# Quickie #8

• Jan 6th 2007, 11:10 AM
Soroban
Quickie #8
Prove that for any positive integer $\displaystyle n$

. . $\displaystyle n^4 + 2n^3 + 2n^2 + 2n + 1$ is never a perfect square.

• Jan 6th 2007, 02:20 PM
ThePerfectHacker
Quote:

Originally Posted by Soroban
Prove that for any positive integer $\displaystyle n$

. . $\displaystyle n^4 + 2n^3 + 2n^2 + 2n + 1$ is never a perfect square.

$\displaystyle (n^4+2n^2+1)+(2n^3+2n)$
$\displaystyle (n^2+1)^2+2n(n^2+1)$
$\displaystyle (n^2+1)((n^2+1)+2n)$
$\displaystyle (n^2+1)(n^2+2n+1)$
$\displaystyle (n^2+1)(n+1)^2$
Assume it is a square....
Theorem: If a product of a positive integer and a square is is square then that positive integer itself must be a square.

Thus,
$\displaystyle n^2+1=m^2$
$\displaystyle m^2-n^2=1$
$\displaystyle (m+n)(m-n)=1$
Trivial-Improper factorization,
$\displaystyle m+n=1$
$\displaystyle m-n=1$
Thus,
$\displaystyle n=0$.
But the problem says positive integer.... a contradiction.
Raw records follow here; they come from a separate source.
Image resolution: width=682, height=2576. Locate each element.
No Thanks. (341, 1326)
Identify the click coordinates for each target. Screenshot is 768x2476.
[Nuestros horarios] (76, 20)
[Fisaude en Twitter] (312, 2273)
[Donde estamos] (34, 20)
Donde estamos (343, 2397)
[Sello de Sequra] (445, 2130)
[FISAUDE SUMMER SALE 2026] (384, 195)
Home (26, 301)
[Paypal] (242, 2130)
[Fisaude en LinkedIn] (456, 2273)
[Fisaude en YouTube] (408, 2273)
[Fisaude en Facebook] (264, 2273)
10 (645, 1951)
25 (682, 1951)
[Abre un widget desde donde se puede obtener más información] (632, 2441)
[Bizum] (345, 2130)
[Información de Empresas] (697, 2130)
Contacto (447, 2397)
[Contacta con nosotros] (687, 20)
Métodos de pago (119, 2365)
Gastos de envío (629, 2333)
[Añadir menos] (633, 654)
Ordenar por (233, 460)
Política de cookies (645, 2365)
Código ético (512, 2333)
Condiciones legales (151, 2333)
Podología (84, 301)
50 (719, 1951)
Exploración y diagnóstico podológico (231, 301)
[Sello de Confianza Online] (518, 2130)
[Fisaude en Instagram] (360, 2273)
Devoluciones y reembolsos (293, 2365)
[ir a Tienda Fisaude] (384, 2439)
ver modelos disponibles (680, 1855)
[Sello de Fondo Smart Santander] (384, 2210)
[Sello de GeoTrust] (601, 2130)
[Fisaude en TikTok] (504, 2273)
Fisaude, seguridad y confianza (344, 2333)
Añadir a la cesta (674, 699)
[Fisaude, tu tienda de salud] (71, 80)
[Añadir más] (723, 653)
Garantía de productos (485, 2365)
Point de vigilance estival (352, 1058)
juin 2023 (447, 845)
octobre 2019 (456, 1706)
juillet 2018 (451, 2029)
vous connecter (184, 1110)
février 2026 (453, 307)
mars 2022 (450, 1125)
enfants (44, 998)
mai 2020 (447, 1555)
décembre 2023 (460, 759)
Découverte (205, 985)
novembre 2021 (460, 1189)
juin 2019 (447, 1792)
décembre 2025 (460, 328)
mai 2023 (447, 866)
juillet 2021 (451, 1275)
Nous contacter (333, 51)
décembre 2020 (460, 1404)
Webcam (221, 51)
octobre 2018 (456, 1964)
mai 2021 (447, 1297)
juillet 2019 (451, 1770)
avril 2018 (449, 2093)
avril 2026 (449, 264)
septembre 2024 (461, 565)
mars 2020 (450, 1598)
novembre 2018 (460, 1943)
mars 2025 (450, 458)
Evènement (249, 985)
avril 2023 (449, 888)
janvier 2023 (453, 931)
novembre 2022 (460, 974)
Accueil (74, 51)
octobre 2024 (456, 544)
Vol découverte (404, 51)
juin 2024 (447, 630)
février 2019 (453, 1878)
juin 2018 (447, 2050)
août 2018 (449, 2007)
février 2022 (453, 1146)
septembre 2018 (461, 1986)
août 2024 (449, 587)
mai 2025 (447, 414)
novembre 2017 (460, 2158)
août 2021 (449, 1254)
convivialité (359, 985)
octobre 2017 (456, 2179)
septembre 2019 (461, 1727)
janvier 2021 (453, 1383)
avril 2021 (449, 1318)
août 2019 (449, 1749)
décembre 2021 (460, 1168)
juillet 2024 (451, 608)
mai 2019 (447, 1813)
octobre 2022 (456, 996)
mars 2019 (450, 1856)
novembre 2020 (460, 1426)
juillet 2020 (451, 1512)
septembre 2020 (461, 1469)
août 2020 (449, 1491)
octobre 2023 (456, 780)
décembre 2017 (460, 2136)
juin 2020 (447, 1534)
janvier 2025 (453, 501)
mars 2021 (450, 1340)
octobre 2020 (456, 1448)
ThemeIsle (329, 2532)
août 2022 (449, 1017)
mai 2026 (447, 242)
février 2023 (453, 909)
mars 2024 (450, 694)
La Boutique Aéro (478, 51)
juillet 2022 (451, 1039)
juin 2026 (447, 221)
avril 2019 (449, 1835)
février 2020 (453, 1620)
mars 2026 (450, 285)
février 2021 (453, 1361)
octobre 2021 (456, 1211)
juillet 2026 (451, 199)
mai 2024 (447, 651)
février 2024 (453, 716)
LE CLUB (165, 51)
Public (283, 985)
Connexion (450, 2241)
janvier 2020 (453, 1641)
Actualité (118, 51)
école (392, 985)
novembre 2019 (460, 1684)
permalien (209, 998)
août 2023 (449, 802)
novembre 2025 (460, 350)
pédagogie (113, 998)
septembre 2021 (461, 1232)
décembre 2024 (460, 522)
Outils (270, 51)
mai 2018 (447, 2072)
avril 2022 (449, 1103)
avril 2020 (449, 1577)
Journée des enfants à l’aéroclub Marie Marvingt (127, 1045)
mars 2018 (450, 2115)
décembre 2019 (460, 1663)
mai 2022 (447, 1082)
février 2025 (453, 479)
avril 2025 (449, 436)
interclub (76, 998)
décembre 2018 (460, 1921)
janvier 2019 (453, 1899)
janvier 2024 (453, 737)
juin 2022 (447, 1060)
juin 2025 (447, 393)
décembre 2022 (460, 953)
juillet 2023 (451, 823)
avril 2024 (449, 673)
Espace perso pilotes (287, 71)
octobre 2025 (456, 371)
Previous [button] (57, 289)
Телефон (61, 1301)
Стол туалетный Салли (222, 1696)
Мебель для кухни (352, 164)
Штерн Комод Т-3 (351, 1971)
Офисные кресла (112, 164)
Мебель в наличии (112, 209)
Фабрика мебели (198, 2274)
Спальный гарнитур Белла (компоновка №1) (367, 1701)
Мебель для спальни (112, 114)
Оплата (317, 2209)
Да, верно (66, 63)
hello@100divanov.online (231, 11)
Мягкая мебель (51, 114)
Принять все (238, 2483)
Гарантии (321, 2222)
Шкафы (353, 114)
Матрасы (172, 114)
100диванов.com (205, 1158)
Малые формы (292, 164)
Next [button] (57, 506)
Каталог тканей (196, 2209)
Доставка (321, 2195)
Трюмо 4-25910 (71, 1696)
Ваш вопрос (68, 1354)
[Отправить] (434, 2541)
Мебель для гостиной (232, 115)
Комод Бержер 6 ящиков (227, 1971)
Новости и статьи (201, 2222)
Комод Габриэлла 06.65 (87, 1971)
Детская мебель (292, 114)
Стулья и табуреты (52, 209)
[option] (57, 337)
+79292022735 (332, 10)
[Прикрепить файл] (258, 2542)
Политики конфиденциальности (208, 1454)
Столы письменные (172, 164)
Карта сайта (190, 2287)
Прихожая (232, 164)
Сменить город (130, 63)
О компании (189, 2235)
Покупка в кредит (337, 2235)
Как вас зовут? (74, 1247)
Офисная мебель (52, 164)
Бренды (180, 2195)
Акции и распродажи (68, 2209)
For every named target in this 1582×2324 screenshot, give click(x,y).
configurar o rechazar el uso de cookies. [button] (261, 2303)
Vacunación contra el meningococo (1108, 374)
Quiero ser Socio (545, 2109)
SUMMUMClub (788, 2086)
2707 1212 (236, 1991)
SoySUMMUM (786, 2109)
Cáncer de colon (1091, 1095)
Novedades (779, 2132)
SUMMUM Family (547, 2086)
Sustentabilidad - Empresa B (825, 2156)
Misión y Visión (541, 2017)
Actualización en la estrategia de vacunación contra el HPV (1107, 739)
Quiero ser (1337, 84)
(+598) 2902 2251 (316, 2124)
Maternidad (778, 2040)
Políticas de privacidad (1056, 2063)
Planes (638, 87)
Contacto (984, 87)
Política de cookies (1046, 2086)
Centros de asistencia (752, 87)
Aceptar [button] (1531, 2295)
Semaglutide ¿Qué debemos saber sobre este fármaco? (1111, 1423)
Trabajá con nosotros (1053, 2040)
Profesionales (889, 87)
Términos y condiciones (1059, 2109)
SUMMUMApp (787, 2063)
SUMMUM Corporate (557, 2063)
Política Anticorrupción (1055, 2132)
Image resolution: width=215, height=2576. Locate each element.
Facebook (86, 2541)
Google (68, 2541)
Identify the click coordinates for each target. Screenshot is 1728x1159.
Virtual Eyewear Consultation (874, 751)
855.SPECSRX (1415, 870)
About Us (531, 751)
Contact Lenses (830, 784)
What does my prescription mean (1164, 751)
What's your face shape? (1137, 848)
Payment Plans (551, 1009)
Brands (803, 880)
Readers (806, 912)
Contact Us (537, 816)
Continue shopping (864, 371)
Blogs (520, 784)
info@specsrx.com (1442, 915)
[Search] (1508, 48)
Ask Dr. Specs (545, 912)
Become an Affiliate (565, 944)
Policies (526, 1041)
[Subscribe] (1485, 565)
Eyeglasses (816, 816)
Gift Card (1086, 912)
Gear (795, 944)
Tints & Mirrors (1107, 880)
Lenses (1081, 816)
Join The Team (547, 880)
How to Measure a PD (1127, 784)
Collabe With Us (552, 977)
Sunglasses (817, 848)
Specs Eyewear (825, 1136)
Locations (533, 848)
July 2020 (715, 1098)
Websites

This is mine 4:):):)th Post!!!
• Jan 6th 2007, 04:39 PM
galactus
Here's a thought:

If you factor:

$\displaystyle (n+1)^{2}(n^{2}+1)=k^{2}$

Take the square root:

$\displaystyle (n+1)\sqrt{n^{2}+1}=k$

If n is a positive integer, then k can not be an integer, therefore, can not be a perfect square.
• Jan 6th 2007, 07:35 PM
Soroban
Hello, Hacker and Galactus!

The "Quickie" solution is surprisingly clever
. . but almost impossible to derive.

Let $\displaystyle N \:=\:n^4 + 2n^3 + 2n^2 + 2n + 1$

Since $\displaystyle n^4 + 2n^3 + n^2 \:< \:n^4 + 2n^3 + 2n^2 + 2n + 1$
. . we have: .$\displaystyle (n^2 + n)^2 \:< \:N$

Since $\displaystyle n^4 + 2n^3 + 2n^2 + 2n + 1 \:< \:n^4 + 2n^3 + 3n^2 + 2n + 1$
. . we have: .$\displaystyle N \:< \:(n^2 + n + 1)^2$

Hence: .$\displaystyle (n^2 + n)^2 \:< \:N \:< \:(n^2 + n + 1)^2$
. . and $\displaystyle N$ lies between two consecutive squares.